Work required: Take the lines from the one containing "Open the certificates tab" through the final line below and restate them exactly. Omit the pictures.

Given data:
# # # #

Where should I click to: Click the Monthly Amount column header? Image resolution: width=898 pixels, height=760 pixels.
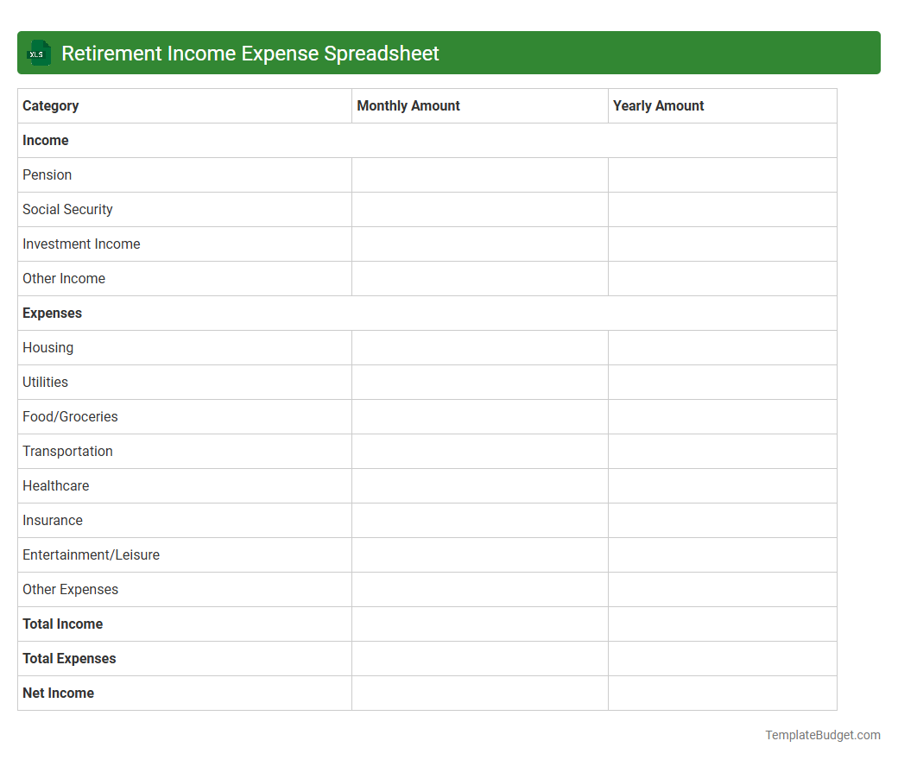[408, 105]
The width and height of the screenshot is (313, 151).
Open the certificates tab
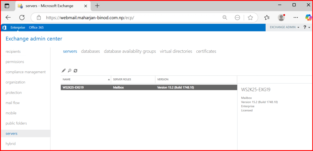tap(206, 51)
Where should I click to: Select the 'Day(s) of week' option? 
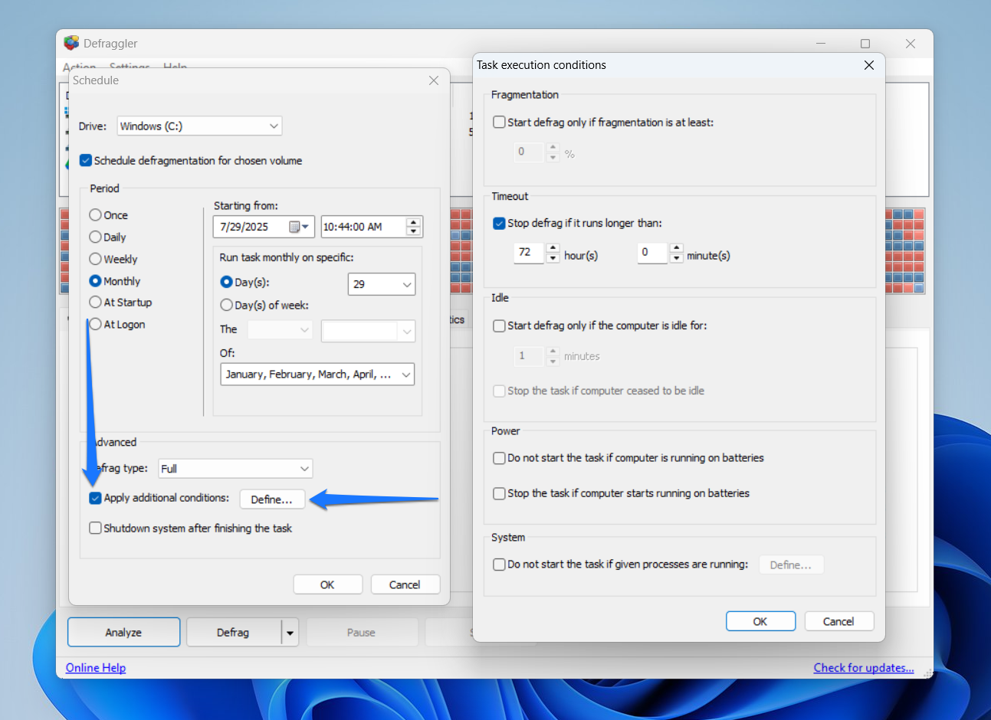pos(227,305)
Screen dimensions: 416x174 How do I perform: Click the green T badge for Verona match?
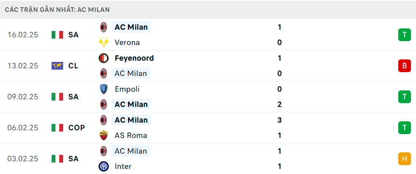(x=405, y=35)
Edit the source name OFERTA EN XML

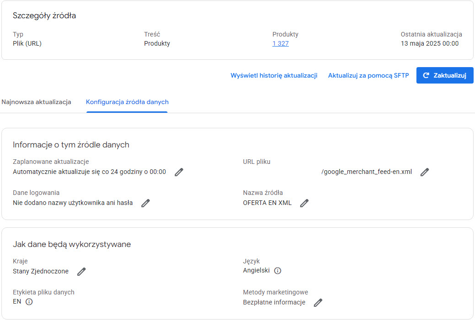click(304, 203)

# # # #

Finished exercise:
Open the certificates tab
tap(206, 51)
Where should I click to: Select the 'Day(s) of week' option? 
pos(227,305)
Screen dimensions: 416x174 How do I perform: Click the green T badge for Verona match?
(x=405, y=35)
Edit the source name OFERTA EN XML

click(304, 203)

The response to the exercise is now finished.